▶ **Texte présenté**
Danse funèbre

Que l’on ne croit pas le titre de ce papier. L’œuvre la plus ouvertement noire de ce disque que l’on classera à Ravel est emporté dans un clavier absolument solaire, dont les vertiges érotiques, les grands gestes d’un piano absolument orchestral, ne danseront jamais au bord d’un volcan. Cette Valse n’est pas un monde qui s’effondre, mais un pur spectacle esthétique où les canons de l’art de Ravel sont magnifiés par un jeu athlétique absolument clouant. La lettre oui, et c’est rare de l’entendre à ce point réalisée dans une partition où les chausse-trappes abondent, mais l’esprit aussi sans le tragique.

Le tragique, vous le trouverez masqué dans un émouvant Tombeau de Couperin, tout en apartés, phrasé avec une imagination de tous les instants, dansé (le Rigaudon est leste, les ornements de la partie centrale faisant vraiment paraître Couperin) mais surtout ému (la Forlane, hors du temps, belle à pleurer). Ce tragique affleurera dans l’assombrissement du Menuet, moment saisissant, et sera à peine suggéré dans une Pavane pour une infante défunte admirablement tenue.

Données enregistrées
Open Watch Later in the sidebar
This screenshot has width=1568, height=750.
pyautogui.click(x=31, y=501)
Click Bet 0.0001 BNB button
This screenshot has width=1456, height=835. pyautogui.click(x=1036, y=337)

...

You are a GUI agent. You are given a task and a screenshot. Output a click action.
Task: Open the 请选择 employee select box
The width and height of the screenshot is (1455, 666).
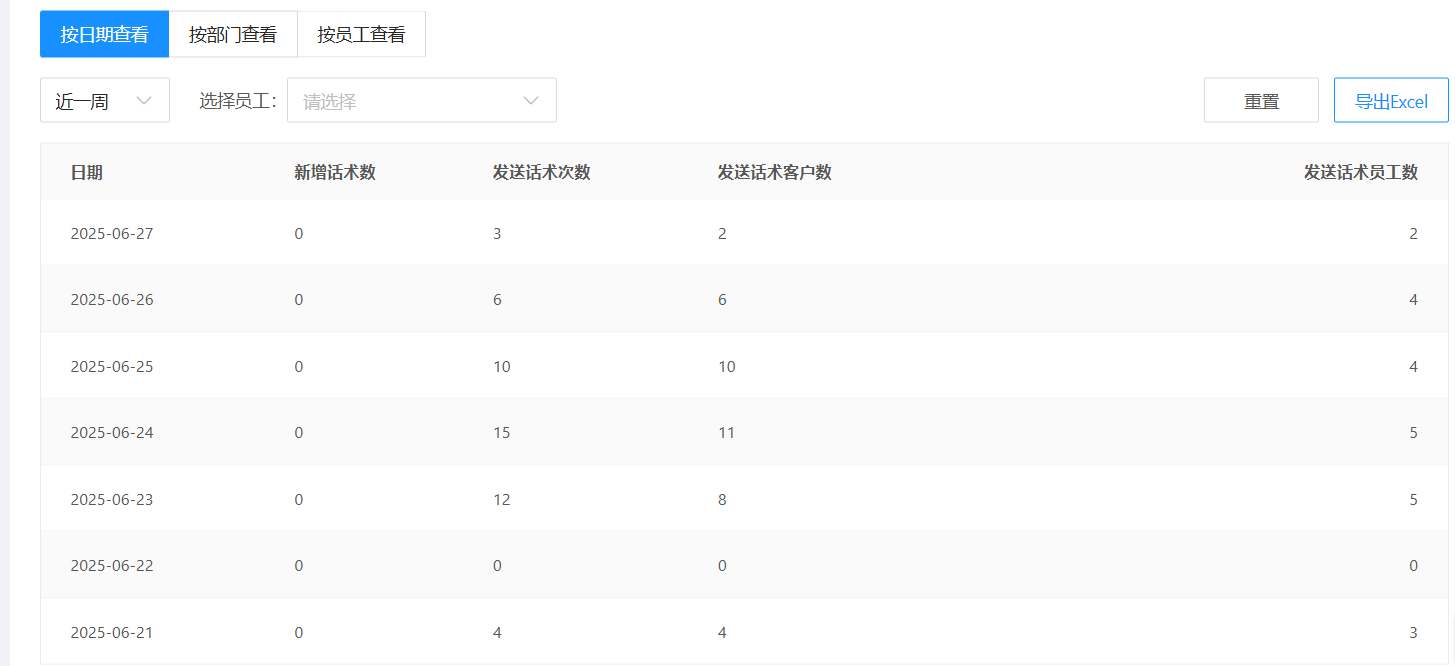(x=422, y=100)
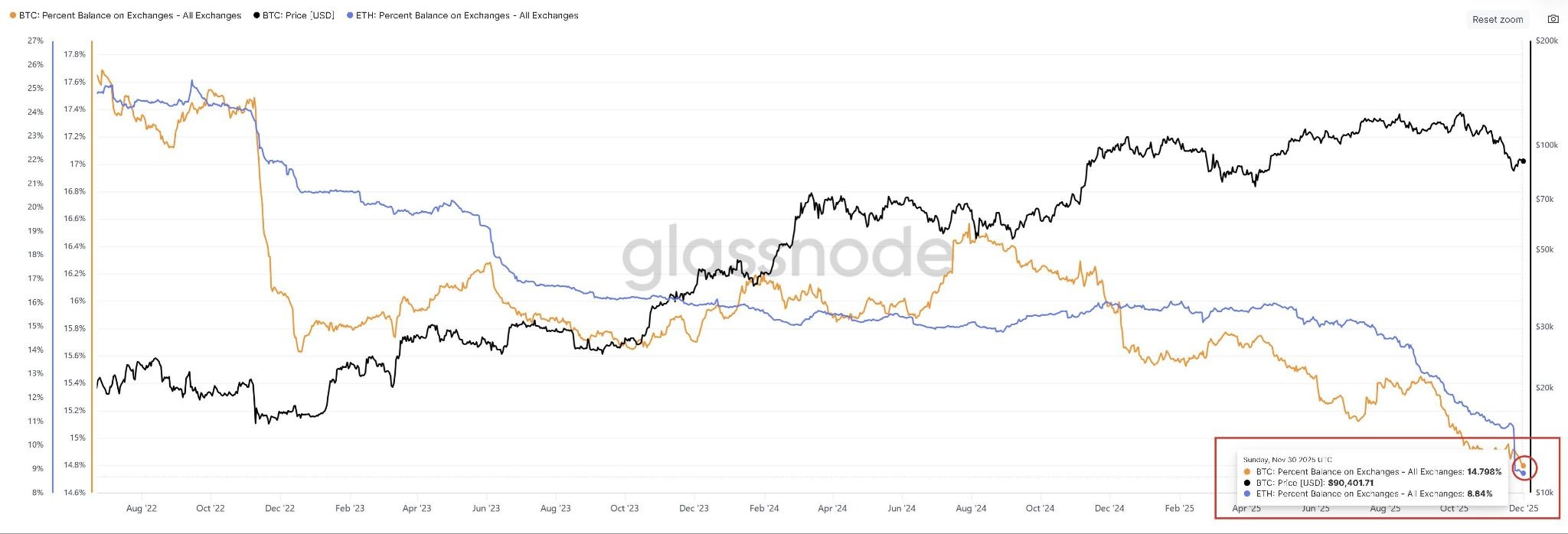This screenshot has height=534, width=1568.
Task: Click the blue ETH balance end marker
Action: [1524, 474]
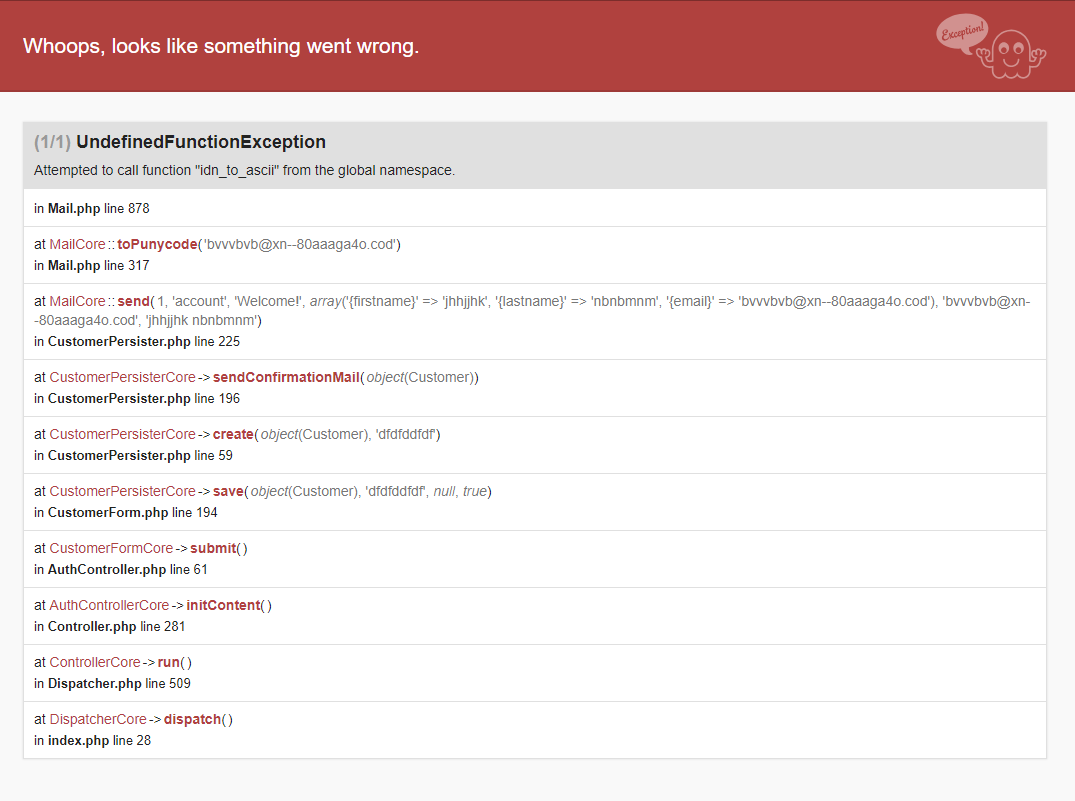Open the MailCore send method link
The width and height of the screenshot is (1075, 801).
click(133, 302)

---

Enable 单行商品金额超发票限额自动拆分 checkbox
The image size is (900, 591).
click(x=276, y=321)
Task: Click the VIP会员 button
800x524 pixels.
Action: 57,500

▶ **Consignes**
(1) Transcrivez fidèlement tout le passage du texte sur les œuvres de Ravel, depuis « Que l’on ne » jusqu'à « sans le tragique. » inclus.
(2) Poursuivez le texte sur les œuvres de Ravel à partir de l'endroit où il s'arrête.

▶ **Réponses**
(1)
Que l’on ne croit pas le titre de ce papier. L’œuvre la plus ouvertement noire de ce disque que l’on classera à Ravel est emporté dans un clavier absolument solaire, dont les vertiges érotiques, les grands gestes d’un piano absolument orchestral, ne danseront jamais au bord d’un volcan. Cette Valse n’est pas un monde qui s’effondre, mais un pur spectacle esthétique où les canons de l’art de Ravel sont magnifiés par un jeu athlétique absolument clouant. La lettre oui, et c’est rare de l’entendre à ce point réalisée dans une partition où les chausse-trappes abondent, mais l’esprit aussi sans le tragique.

(2)
La variété du toucher, la présence d’une main gauche diseuse, le grand son mis à Rameau ou Couperin laissent espérer que Martin James Bartlett reviendra aux clavecinistes français qu’il entend avec bien plus d’art qu’un certain confrère plus chenu, mais l’autre merveille du disque, plus encore que la face Ravel, plus que l’Arabesque de Debussy qui sous ses doigts a un petit côté Clair de lune, ce sont bien les deux pièces tirées du Ruban dénoué où le rejoint l’ami Alexandre Tharaud, romance nostalgique des Décrets indolents du hasard, petit contredanse anisée des Soirs d’Albi, perles tirées d’un cycle de valses merveilleux tout juste enregistré dans son intégralité par Eric Le Sage et Frank Braley (voir ici).

LE DISQUE DU JOUR

La Danse

Jean-Philippe Rameau
(1683-1764)
Gavotte et six doubles
(No. 7, extrait de la « Suite en la mineur, RCT 5 »,
des « Nouvelles suites de pièces de clavecin, 1727 »)

François Couperin
(1668-1733)
Les Barricades mystérieuses (No. 5, extrait de l’« Ordre VI », du
« Second livre de pièces de clavecin, 1717 »)

Maurice Ravel (1875-1937)
Le Tombeau de Couperin, M. 68
Pavane pour une infante défunte, M. 19
La Valse, M. 72 (version pour piano deux mains)
Reynaldo Hahn (1874-1947)
Le ruban dénoué (2 extraits : No. 1. Décrets indolents du hasard ;
No. 2. Les soirs d’Albi)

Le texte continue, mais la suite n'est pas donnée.